Dangerously impulsive.

Hamish watched through sliced, clouded eyes as my hand smoothed on the tasselled pillow and plucked leaking duck feathers, the hollow quills scraping the underside of my fingers in the process.

His nostrils flared, the fine grey hairs of his nasal cavities bristling. "You will look at me when I talk, boy."

"Who is this boy that you speak of?" My eyes slowly lifted to meet his frosty stare. "Last I checked, I am all man. The fantabulous cock swinging between my legs can attest to the accuracy of self-conceit."

Throwing the pillow aside, duck feathers airborne, I swung my legs over the bed and rose to my feet.

It was my favourite form of intimidation, the advantage of interpersonal dominance. I am terrifyingly tall.

Men like Hamish had to step back and make room for me. Each decisive step forward made damn sure of it.

"How does it feel?" I asked with a naughty smirk on my lips, and he craned his neck upward to get a better view of his opponent. "To grapple for morsels of masculinity and fall short of the societal ideal of manhood? To be demeaned and denigrated by a man almost half your age?" My footsteps came to a standstill once the tips of our leather shoes touched. "It must be depressing, breaking your back to genuflect before royalty."

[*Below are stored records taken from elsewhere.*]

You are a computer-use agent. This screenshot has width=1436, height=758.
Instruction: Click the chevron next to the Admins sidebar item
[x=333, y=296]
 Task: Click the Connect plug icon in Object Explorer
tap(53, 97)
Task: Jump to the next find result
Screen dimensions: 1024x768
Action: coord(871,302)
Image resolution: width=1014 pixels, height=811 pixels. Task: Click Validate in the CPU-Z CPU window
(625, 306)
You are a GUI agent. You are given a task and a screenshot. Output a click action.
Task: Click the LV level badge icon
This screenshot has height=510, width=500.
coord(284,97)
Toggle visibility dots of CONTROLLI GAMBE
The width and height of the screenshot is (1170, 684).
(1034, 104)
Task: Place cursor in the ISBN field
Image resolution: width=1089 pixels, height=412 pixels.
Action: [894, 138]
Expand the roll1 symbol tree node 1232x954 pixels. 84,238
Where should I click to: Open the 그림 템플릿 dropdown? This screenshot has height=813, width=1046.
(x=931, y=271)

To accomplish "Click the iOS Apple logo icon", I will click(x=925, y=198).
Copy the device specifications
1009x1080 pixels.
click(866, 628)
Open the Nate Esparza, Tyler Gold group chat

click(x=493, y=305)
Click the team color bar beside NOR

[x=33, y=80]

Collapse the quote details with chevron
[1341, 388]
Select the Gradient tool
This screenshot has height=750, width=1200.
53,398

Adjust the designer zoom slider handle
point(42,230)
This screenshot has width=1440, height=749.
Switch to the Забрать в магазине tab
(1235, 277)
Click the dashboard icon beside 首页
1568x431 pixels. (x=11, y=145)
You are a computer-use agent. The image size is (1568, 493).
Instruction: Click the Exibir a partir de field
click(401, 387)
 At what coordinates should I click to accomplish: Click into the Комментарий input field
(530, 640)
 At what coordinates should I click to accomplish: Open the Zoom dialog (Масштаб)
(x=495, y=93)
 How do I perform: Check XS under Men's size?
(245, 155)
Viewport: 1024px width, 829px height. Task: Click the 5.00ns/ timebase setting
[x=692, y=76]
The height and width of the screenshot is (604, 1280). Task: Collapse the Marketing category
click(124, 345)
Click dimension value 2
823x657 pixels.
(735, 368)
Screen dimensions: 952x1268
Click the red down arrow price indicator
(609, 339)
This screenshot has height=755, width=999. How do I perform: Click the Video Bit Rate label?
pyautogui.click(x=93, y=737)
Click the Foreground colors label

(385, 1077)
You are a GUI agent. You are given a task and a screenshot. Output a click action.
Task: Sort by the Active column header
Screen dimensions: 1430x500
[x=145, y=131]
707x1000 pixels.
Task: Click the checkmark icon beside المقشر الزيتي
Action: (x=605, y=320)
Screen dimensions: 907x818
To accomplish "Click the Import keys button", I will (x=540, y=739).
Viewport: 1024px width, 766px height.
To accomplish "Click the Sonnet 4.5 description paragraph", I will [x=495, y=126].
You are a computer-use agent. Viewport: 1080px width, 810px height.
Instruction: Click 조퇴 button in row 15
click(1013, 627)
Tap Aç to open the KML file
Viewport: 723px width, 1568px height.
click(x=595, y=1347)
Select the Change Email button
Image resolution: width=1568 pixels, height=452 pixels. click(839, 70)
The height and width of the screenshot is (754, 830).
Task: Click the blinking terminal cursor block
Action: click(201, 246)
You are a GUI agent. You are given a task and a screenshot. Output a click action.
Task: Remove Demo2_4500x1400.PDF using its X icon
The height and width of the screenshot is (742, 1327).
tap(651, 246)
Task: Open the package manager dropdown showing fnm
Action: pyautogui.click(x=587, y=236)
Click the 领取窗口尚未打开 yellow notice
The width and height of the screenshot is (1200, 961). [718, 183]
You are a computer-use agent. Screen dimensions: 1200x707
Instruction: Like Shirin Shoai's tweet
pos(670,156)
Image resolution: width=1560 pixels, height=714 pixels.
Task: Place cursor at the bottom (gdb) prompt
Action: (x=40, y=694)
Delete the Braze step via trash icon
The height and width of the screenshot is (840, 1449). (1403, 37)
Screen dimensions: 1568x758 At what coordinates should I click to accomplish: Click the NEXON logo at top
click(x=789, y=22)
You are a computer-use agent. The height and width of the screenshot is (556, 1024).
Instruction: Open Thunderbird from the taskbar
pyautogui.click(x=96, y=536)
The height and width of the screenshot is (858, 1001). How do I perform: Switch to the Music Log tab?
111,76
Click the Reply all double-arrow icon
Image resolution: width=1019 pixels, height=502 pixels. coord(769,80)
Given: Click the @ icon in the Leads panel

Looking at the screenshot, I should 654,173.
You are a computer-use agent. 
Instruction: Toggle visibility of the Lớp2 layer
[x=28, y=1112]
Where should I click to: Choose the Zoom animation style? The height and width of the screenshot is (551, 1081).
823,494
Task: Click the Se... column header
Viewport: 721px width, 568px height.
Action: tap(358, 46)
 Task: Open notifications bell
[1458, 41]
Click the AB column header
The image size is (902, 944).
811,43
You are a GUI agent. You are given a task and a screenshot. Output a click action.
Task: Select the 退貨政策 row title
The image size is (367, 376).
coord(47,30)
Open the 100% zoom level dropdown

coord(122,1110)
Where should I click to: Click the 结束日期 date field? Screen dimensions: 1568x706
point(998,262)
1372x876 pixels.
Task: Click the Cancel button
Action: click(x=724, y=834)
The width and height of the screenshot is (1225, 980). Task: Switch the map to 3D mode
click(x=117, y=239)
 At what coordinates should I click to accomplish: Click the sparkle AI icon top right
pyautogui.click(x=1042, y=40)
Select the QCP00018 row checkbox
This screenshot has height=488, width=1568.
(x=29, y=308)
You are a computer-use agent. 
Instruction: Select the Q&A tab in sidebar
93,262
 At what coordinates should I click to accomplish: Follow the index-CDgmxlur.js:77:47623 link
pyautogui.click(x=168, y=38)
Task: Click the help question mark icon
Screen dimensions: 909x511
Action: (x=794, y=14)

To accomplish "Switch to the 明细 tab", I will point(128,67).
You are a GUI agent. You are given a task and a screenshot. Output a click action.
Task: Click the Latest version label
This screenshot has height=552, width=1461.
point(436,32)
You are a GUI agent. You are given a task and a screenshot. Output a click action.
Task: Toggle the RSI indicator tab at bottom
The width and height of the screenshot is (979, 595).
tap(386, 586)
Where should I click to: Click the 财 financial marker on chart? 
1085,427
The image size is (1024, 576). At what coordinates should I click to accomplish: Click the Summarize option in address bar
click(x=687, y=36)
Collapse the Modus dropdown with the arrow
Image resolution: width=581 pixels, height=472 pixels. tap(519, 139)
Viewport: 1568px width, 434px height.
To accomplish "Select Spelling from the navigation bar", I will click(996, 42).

"You insolent fraud." The abhorrence aflame in his eyes seemed to stand the test of time. "You are no better than every other stray mongrel sniffing at the gutters of Mostyn Avenue," he growled savagely, and I recoiled slightly, taken aback by the unexpectedness of his all-knowing tone of voice. "Oh?" His eyes rounded in glee. "You thought I believed the how-I-met-your-daughter charade, did you? Mr Jones, I have lived on that street for over forty years. I can smell deceit a mile off."

I tried to school my expression, to hide the truth in my eyes and quell nausea in my stomach, but the old man soldiered through the pretence of indifference with a derisive laugh and knocked me for six.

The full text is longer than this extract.